Microsporidian Encephalitozoon cuniculi, a unicellular eukaryote with an unusual chromosomal dispersion of ribosomal genes and a LSU rRNA reduced to the universal core

Microsporidian Encephalitozoon cuniculi, a unicellular eukaryote with an unusual chromosomal dispersion of ribosomal genes and a LSU rRNA reduced to the universal core

Eric Peyretaillade, Corinne Biderre, Pierre Peyret, Francis Duffieux, Guy Méténier, ManoloGouy1, Bernard Michot2, Christian P. Vivarès*

Laboratoire de Protistologie Moléculaire et Cellulaire des Parasites Opportunistes, LBCP, UPESA CNRS 6023, Université Blaise Pascal, 24 Avenue des Landais, 63177 Aubière Cedex, France, 1Laboratoire de Biométrie, Génétique et Biologie des Populations, Université Claude Bernard, 43 Boulevard du 11 Novembre 1918, 69622 Villeurbanne Cedex, France and 2Laboratoire de Biologie Moléculaire Eucaryote du CNRS,Université Paul Sabatier, 118 Route de Narbonne, 31062 Toulouse Cedex, France

Received April 20, 1998; Revised and Accepted May 21, 1998

DDBJ/EMBL/GenBank accession nos AJ005581 and AJ005582

ABSTRACT

Microsporidia are eukaryotic parasites lacking mitochondria, the ribosomes of which present prokaryote-like features. In order to better understand the structural evolution of rRNA molecules in microsporidia, the 5S and rDNA genes were investigated in Encephalitozoon cuniculi. The genes are not in close proximity. Non-tandemly arranged rDNA units are on every one of the 11 chromosomes. Such a dispersion is also shown in two other Encephalitozoon species. Sequencing of the 5S rRNA coding region reveals a 120 nt long RNA which folds according to the eukaryotic consensus structural shape. In contrast, the LSU rRNA molecule is greatly reduced in length (2487 nt). This dramatic shortening is essentially due to truncation of divergent domains, most of them being removed. Most variable stems of the conserved core are also deleted, reducing the LSU rRNA to only those structural features preserved in all living cells. This suggests that the E.cuniculi LSU rRNA performs only the basic mechanisms of translation. LSU rRNA phylogenetic analysis with the BASEML program favours a relatively recent origin of the fast evolving microsporidian lineage. Therefore, the prokaryote-like ribosomal features, such as the absence of ITS2, may be derived rather than primitive characters.

INTRODUCTION

In contrast to prokaryotes, the four RNAs contained in the cytoplasmic ribosomes of eukaryotic cells result from transcription of two types of units which are generally not linked and occur in tandemly repeated clusters.

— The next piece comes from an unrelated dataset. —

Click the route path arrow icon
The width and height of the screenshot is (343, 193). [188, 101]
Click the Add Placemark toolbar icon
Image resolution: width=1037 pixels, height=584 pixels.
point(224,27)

The largest unit, termed the rDNA, is transcribed by RNA polymerase I as a single precursor in which the small subunit (SSU) rRNA, 5.8S rRNA and large subunit (LSU) rRNA are surrounded by spacer sequences. The second unit yields 5S rRNA after transcription by RNA polymerase III. Also, eukaryotes have larger ribosomes containing larger SSU and LSU rRNAs and more proteins than prokaryotes. Surprisingly, in microsporidia, unicellular eukaryotes lacking mitochondria and displaying obligate intracellular parasitic life cycles, the low sedimentation coefficients for ribosomes (70 S), ribosomal subunits (30 S and 50 S) and the SSU (16 S) and LSU (23 S) rRNAs bring them closer to prokaryotes than eukaryotes (1,2). Our current knowledge of rDNA sequences from microsporidia derive mainly from analysis of a segment extending from the 5[prime]-end of the SSU region to ~500 nt inside the LSU 5[prime]-region (3,4). The SSU rRNA sequence revealed a length of ~1300 nt, as against ~1600 in prokaryotes and 1800 in eukaryotes (3,5), and the secondary structure model has been established (5). The known microsporidian rDNA sequence, which encompasses the 5.8S region, displayed another striking feature. The internal transcribed spacer two (ITS2), separating the 5.8S from the 28S region in all eukaryotes, is absent and a covalent link joins the 5.8S with the 23S region, as in all prokaryotic species (6). To date, the phylum Microspora is the only eukaryotic group exhibiting such a prokaryote-like feature. It is thus tempting to deduce that microsporidia have retained some molecular features of the primitive eukaryotic translation apparatus. This seems to be supported by molecular phylogenies based on SSU rRNA and translation elongation factor genes, indicating that Microspora was one of the earliest of the eukaryotic lineages to diverge (3,7). However, other investigations on microsporidian gene sequences are required to test the `primitive ribosome' hypothesis.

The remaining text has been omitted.